Yeah. That seems fair to me.
One more thing which was problematic is that there is not much ecosystem unfortunately around Kinesis, because when we want to do something, we almost always have to develop it ourselves. And there are not lots of open source technologies around Kinesis outside from what AWS provides each-
Oh, really? Okay.
In my opinion, it's really not that thriving ecosystem as like, to say with Kafka, for example, so...
What kind of tools are we talking about? What kind of things did you need to build yourself?
Yeah. First of all, we really wanted something like Apache Kafka Connect, but there are already things in place to grab data from one place and move it to stream and then to our side because we don't want to develop many connectors ourselves. Our team is really small at the moment and we cannot afford a huge development burden long term to maintain lots of components ourselves. This is one thing. Now I think that we would really love to see on top of Kinesis is, for example, things like ksqlDB, because there is definitely more drive for in-stream data analysis in foreseeable future in Picnic and we don't want really to develop something like ksqlDB on our own. It would require, I guess, too much effort from even our company.

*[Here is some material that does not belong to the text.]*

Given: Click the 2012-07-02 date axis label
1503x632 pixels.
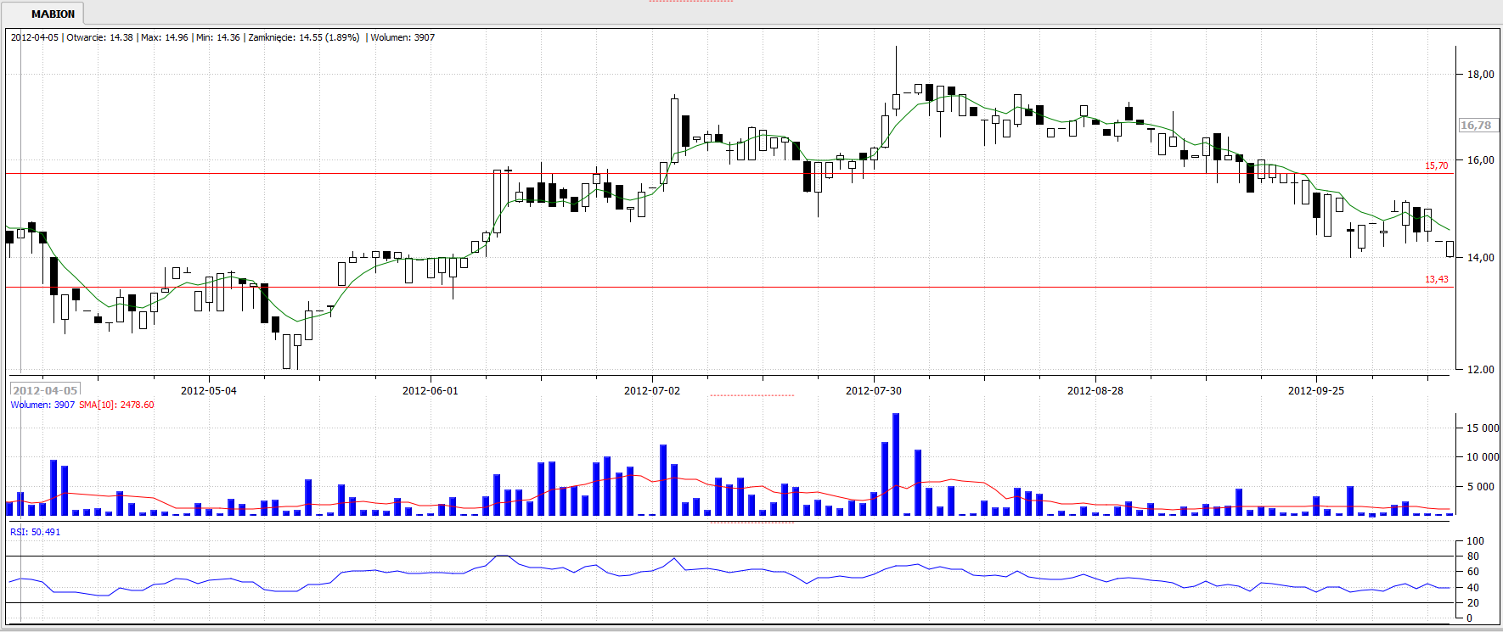Looking at the screenshot, I should [651, 391].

As much fun as it would be to write SQL from scratch as a hobby project, you probably don't want to do it at work to take it into production. Out of interest, which language or languages are you mostly writing this stuff in at Picnic?
In Picnic Java is the primary language and nowadays Python is also a first-class citizen language. Yes. So this is the primary language for development on the backend.
Okay. So you would definitely have access to Kafka Streams, but there's still this... I find it quite nice in KSQL you've got this kind of, it's like Kafka Streams you can deploy in seconds and play with really quickly and easily.
Yeah. And the great thing about KSQL is that since it's just a plain SQL, you can give access to analysts and all our analysts know how to write SQL. This is what we are striving for. So business analysts should know how to do it. And in that case, they can also play themself with Data Stream. That's why it's really important for us to have SQL-like tooling.
Yeah. Yeah. In my career I've not always met business analysts that know SQL, but when they do, it's just like, "Oh, this is going to be great."
Yes. That's right.
So, okay. So add all that up, but it's still a big job to say, "We need to migrate to a different event streaming platform." Take me through that point when you said, "We got to bite the bullet."
Yeah. Sure. So that's, of course, not the only thing which drove us to migration. One very important thing for us which we wanted to have is better monitoring of SLA within our platform, since I have already said we strive for zero data loss, but we also strive that all events are delivered within 15 minutes to a data warehouse, which is not very complicated SLA sometimes, but still we need to track it.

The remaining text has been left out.